- McNaught-Davis at 2009 Climbers' Club Welsh Dinner
- Born: 30 August 1929 Wakefield, England
- Died: 10 February 2014 (aged 84)
- Other name: Mac
- Known for: Mountaineering, climbing, BBC Computer Literacy Project

= Ian McNaught-Davis =

British television presenter

Ian McNaught-Davis (30 August 1929 – 10 February 2014) was a British television presenter best known for presenting the BBC television series The Computer Programme, Making the Most of the Micro and Micro Live in the 1980s. He was also a mountaineer and alpinist. He was managing director of the British subsidiary of Comshare.

==Early life and career==
The son of Stanley McNaught-Davis, a former RAF pilot, he was educated at Rothwell Grammar School in Lofthouse, West Yorkshire followed by national service in the Royal Air Force where his poor eyesight thwarted his ambitions to become a pilot. He achieved a first in Mathematics at the University of Manchester, where he also became an active mountaineer.

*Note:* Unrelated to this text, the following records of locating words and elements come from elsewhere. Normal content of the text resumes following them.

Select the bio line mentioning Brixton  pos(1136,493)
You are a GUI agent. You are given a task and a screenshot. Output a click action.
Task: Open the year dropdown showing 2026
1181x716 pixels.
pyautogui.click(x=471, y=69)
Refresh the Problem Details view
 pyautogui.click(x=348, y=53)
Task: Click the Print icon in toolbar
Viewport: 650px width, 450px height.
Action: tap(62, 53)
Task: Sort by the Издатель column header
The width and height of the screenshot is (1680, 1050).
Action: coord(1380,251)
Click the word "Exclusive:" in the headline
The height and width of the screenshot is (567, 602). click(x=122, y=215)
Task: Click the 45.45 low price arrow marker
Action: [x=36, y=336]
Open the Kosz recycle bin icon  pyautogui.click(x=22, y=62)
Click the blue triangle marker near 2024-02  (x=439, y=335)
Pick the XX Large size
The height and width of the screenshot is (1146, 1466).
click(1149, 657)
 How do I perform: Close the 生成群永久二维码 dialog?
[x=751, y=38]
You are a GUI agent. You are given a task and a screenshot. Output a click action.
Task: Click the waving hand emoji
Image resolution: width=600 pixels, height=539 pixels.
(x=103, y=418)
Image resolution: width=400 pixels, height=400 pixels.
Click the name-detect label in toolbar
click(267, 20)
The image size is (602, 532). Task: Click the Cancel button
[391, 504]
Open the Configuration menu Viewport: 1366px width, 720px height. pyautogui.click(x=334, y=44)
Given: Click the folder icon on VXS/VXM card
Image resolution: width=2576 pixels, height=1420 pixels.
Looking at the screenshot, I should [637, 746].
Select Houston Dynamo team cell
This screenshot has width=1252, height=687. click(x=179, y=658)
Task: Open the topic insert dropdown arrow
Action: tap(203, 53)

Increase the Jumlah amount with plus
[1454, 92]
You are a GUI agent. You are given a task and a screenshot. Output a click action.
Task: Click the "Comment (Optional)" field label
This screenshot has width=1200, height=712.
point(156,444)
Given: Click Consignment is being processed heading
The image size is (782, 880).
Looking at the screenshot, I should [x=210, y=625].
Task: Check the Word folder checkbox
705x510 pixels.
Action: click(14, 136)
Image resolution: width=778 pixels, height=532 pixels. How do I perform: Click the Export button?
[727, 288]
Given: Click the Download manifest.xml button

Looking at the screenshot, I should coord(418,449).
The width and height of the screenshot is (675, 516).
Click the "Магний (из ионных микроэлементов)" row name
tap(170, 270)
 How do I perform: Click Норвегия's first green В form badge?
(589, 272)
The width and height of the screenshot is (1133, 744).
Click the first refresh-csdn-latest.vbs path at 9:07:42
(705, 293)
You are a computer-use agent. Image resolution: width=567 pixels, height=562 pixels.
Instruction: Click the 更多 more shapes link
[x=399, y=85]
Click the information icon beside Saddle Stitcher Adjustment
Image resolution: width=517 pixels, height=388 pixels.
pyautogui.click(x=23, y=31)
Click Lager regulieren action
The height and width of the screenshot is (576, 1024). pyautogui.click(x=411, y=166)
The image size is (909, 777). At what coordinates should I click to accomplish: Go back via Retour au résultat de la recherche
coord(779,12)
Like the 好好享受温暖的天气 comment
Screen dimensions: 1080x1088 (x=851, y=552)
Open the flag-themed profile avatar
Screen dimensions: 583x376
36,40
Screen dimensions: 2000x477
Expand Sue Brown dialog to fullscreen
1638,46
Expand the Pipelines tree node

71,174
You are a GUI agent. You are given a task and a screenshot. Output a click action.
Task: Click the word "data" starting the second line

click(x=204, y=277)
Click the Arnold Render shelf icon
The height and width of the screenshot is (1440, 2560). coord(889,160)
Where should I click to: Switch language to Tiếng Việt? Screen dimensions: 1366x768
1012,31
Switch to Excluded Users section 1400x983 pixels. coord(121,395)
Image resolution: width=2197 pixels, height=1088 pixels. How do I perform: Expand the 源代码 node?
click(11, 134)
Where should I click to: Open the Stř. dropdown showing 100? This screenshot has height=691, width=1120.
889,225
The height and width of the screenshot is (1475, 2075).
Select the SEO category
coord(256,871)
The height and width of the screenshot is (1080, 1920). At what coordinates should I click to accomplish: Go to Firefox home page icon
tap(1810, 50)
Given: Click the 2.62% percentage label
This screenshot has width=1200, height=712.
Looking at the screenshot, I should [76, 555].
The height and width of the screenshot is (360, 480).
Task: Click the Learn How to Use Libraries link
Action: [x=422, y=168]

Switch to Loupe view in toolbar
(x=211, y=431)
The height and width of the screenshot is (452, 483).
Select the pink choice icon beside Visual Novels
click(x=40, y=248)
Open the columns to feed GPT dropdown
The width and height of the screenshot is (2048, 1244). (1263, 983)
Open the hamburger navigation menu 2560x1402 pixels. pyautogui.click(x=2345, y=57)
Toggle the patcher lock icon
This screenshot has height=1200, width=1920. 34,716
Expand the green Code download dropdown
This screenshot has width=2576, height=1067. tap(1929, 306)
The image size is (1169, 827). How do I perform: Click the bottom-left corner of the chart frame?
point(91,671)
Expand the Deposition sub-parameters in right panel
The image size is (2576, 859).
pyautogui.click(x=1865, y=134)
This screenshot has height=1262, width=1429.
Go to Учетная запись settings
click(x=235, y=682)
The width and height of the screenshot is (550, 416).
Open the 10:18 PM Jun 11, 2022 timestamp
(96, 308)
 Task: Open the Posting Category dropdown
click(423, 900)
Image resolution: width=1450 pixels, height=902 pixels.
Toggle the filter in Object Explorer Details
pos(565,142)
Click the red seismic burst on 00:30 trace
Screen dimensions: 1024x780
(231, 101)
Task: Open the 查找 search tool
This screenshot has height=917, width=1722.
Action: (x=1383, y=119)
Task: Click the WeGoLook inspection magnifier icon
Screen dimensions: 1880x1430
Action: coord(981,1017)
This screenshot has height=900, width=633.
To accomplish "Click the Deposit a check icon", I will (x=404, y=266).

After university he had a variety of jobs including digging ice tunnels for glaciologists on Monte Rosa in Switzerland; fixing roofs and teaching. Eventually he settled as a geophysicist for BP, specialising in Africa.

===Mountaineering===
McNaught-Davis was a keen climber, hill walker and hiker. In 1956 he was one of the first to climb the "unclimbable" Muztagh Tower in the Karakoram range in Baltistan. He became honorary librarian of the Climbers' Club in 1961.

In the 1960s, he was a climbing partner of Joe Brown. He took part with Brown in the televised climb of the Old Man of Hoy. He also took part in a climb of the Eiffel Tower, which was televised on the ABC network's Wide World of Sports.

McNaught-Davis made his television debut in 1965 as one of the presenters of a BBC TV mountaineering programme Men Against the Matterhorn, with David Dimbleby and Christopher Brasher.

===Computing and TV presentation===
In the 1970s, he changed career, becoming active in information technology, and joined Comshare, where he remained until retirement in 1995. Comshare specialised in software development and resale of redundant operational time on mainframe computer systems. He rose to become chief executive of the European division, and managing director of the British subsidiary.

Between 1975 and 1978, he presented the BBC series It's Patently Obvious, a game show in which two panels of celebrities tried to guess the purpose of unfamiliar inventions.

He presented another BBC series The Computer Programme, Making the Most of the Micro and Micro Live in the 1980s.

In 2008 he was a speaker (along with Dave Allen and George Auckland) at an event entitled The BBC Micro and its legacy hosted by the Computer Conservation Society.

==Honours==
McNaught-Davis was the first non-Swiss holder of the post president of the UIAA (International Mountaineering and Climbing Federation) between the years of 1995 and 2004.

In 2012 he was a patron of the British Mountaineering Council.

==Private life==
He married twice, having two sons, John and Simon, from his first marriage to Mary, and a daughter, Elvira Hurrell, from his second marriage to Loreto Herman. In April 2016, his widow married fellow mountaineer Chris Bonington.